Dataset items
>>>
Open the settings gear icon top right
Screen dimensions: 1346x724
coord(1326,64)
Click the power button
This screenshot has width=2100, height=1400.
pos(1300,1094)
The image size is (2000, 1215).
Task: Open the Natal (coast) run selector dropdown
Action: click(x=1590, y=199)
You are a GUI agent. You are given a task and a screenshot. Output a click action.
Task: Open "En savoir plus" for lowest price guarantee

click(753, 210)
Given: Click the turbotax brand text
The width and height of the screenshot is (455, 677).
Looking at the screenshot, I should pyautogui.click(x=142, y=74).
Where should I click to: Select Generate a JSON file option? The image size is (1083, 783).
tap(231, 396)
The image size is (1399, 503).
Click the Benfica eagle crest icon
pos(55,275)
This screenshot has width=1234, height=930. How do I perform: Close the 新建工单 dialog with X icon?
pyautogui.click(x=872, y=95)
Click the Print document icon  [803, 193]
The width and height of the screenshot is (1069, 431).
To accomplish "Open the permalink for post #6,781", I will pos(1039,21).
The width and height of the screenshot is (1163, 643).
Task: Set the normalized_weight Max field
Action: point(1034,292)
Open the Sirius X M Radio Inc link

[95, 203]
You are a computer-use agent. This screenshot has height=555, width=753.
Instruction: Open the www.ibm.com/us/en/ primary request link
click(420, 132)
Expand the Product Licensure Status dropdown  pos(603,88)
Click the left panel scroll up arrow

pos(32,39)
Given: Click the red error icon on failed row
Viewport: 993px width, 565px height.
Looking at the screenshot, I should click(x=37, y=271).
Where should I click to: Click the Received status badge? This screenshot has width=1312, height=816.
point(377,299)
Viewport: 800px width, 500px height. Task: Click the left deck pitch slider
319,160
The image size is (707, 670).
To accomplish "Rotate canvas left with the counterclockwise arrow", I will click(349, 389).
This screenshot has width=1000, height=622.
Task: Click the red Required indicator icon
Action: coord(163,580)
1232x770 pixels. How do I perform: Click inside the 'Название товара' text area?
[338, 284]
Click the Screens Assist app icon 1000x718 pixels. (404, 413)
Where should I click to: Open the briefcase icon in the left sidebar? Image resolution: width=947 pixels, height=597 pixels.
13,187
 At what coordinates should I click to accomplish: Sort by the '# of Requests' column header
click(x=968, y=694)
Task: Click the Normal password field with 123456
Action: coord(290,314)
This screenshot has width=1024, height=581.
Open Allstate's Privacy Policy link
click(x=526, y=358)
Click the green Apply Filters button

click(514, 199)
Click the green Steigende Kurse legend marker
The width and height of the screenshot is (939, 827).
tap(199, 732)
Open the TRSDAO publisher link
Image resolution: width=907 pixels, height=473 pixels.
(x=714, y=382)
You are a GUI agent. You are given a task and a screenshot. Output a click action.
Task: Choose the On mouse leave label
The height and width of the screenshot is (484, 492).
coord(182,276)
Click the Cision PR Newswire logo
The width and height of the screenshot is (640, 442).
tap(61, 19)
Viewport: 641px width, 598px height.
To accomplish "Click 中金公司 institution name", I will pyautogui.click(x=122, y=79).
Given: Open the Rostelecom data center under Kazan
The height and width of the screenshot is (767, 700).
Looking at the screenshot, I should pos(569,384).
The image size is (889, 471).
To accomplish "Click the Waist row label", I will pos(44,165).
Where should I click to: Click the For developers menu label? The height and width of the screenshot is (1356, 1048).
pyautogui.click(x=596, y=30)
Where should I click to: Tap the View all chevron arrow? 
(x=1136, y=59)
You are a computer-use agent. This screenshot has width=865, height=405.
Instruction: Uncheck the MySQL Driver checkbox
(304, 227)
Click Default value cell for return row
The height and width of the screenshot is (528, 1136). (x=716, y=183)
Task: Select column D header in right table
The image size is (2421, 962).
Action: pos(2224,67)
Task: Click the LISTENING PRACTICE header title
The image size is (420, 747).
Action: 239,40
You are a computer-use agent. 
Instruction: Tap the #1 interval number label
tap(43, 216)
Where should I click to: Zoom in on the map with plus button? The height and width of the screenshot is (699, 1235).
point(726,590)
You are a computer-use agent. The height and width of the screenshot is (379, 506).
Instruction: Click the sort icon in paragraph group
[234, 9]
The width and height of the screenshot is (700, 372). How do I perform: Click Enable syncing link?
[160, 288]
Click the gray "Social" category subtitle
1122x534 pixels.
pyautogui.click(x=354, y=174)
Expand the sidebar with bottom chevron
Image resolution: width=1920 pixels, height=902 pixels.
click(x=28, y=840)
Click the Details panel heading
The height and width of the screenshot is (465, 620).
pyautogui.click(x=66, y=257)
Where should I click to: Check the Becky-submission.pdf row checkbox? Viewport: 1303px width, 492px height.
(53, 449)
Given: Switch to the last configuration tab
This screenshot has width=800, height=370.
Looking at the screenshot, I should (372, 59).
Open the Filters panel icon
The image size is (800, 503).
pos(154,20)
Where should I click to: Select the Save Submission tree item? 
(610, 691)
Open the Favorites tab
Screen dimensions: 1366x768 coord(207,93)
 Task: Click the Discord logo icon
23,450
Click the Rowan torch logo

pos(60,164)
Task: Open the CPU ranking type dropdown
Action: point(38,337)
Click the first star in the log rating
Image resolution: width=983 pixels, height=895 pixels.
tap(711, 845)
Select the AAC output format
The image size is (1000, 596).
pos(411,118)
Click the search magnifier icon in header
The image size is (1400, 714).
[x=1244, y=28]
<<<
**Exercise:** Every entry, from first to last, is to be reproduced exactly.

**Reply:**
Open the settings gear icon top right
Screen dimensions: 1346x724
coord(1326,64)
Click the power button
This screenshot has width=2100, height=1400.
pos(1300,1094)
The image size is (2000, 1215).
Task: Open the Natal (coast) run selector dropdown
Action: click(x=1590, y=199)
You are a GUI agent. You are given a task and a screenshot. Output a click action.
Task: Open "En savoir plus" for lowest price guarantee

click(753, 210)
Given: Click the turbotax brand text
The width and height of the screenshot is (455, 677).
Looking at the screenshot, I should pyautogui.click(x=142, y=74).
Where should I click to: Select Generate a JSON file option? The image size is (1083, 783).
tap(231, 396)
The image size is (1399, 503).
Click the Benfica eagle crest icon
pos(55,275)
This screenshot has width=1234, height=930. How do I perform: Close the 新建工单 dialog with X icon?
pyautogui.click(x=872, y=95)
Click the Print document icon  [803, 193]
The width and height of the screenshot is (1069, 431).
To accomplish "Open the permalink for post #6,781", I will pos(1039,21).
The width and height of the screenshot is (1163, 643).
Task: Set the normalized_weight Max field
Action: point(1034,292)
Open the Sirius X M Radio Inc link

[95, 203]
You are a computer-use agent. This screenshot has height=555, width=753.
Instruction: Open the www.ibm.com/us/en/ primary request link
click(420, 132)
Expand the Product Licensure Status dropdown  pos(603,88)
Click the left panel scroll up arrow

pos(32,39)
Given: Click the red error icon on failed row
Viewport: 993px width, 565px height.
Looking at the screenshot, I should click(x=37, y=271).
Where should I click to: Click the Received status badge? This screenshot has width=1312, height=816.
point(377,299)
Viewport: 800px width, 500px height. Task: Click the left deck pitch slider
319,160
The image size is (707, 670).
To accomplish "Rotate canvas left with the counterclockwise arrow", I will click(349, 389).
This screenshot has width=1000, height=622.
Task: Click the red Required indicator icon
Action: coord(163,580)
1232x770 pixels. How do I perform: Click inside the 'Название товара' text area?
[338, 284]
Click the Screens Assist app icon 1000x718 pixels. (404, 413)
Where should I click to: Open the briefcase icon in the left sidebar? Image resolution: width=947 pixels, height=597 pixels.
13,187
 At what coordinates should I click to accomplish: Sort by the '# of Requests' column header
click(x=968, y=694)
Task: Click the Normal password field with 123456
Action: coord(290,314)
This screenshot has width=1024, height=581.
Open Allstate's Privacy Policy link
click(x=526, y=358)
Click the green Apply Filters button

click(514, 199)
Click the green Steigende Kurse legend marker
The width and height of the screenshot is (939, 827).
tap(199, 732)
Open the TRSDAO publisher link
Image resolution: width=907 pixels, height=473 pixels.
(x=714, y=382)
You are a GUI agent. You are given a task and a screenshot. Output a click action.
Task: Choose the On mouse leave label
The height and width of the screenshot is (484, 492).
coord(182,276)
Click the Cision PR Newswire logo
The width and height of the screenshot is (640, 442).
tap(61, 19)
Viewport: 641px width, 598px height.
To accomplish "Click 中金公司 institution name", I will pyautogui.click(x=122, y=79).
Given: Open the Rostelecom data center under Kazan
The height and width of the screenshot is (767, 700).
Looking at the screenshot, I should pos(569,384).
The image size is (889, 471).
To accomplish "Click the Waist row label", I will pos(44,165).
Where should I click to: Click the For developers menu label? The height and width of the screenshot is (1356, 1048).
pyautogui.click(x=596, y=30)
Where should I click to: Tap the View all chevron arrow? 
(x=1136, y=59)
You are a computer-use agent. This screenshot has width=865, height=405.
Instruction: Uncheck the MySQL Driver checkbox
(304, 227)
Click Default value cell for return row
The height and width of the screenshot is (528, 1136). (x=716, y=183)
Task: Select column D header in right table
The image size is (2421, 962).
Action: pos(2224,67)
Task: Click the LISTENING PRACTICE header title
The image size is (420, 747).
Action: 239,40
You are a computer-use agent. 
Instruction: Tap the #1 interval number label
tap(43, 216)
Where should I click to: Zoom in on the map with plus button? The height and width of the screenshot is (699, 1235).
point(726,590)
You are a computer-use agent. The height and width of the screenshot is (379, 506).
Instruction: Click the sort icon in paragraph group
[234, 9]
The width and height of the screenshot is (700, 372). How do I perform: Click Enable syncing link?
[160, 288]
Click the gray "Social" category subtitle
1122x534 pixels.
pyautogui.click(x=354, y=174)
Expand the sidebar with bottom chevron
Image resolution: width=1920 pixels, height=902 pixels.
click(x=28, y=840)
Click the Details panel heading
The height and width of the screenshot is (465, 620).
pyautogui.click(x=66, y=257)
Where should I click to: Check the Becky-submission.pdf row checkbox? Viewport: 1303px width, 492px height.
(53, 449)
Given: Switch to the last configuration tab
This screenshot has width=800, height=370.
Looking at the screenshot, I should (372, 59).
Open the Filters panel icon
The image size is (800, 503).
pos(154,20)
Where should I click to: Select the Save Submission tree item? 
(610, 691)
Open the Favorites tab
Screen dimensions: 1366x768 coord(207,93)
 Task: Click the Discord logo icon
23,450
Click the Rowan torch logo

pos(60,164)
Task: Open the CPU ranking type dropdown
Action: point(38,337)
Click the first star in the log rating
Image resolution: width=983 pixels, height=895 pixels.
tap(711, 845)
Select the AAC output format
The image size is (1000, 596).
pos(411,118)
Click the search magnifier icon in header
The image size is (1400, 714).
[x=1244, y=28]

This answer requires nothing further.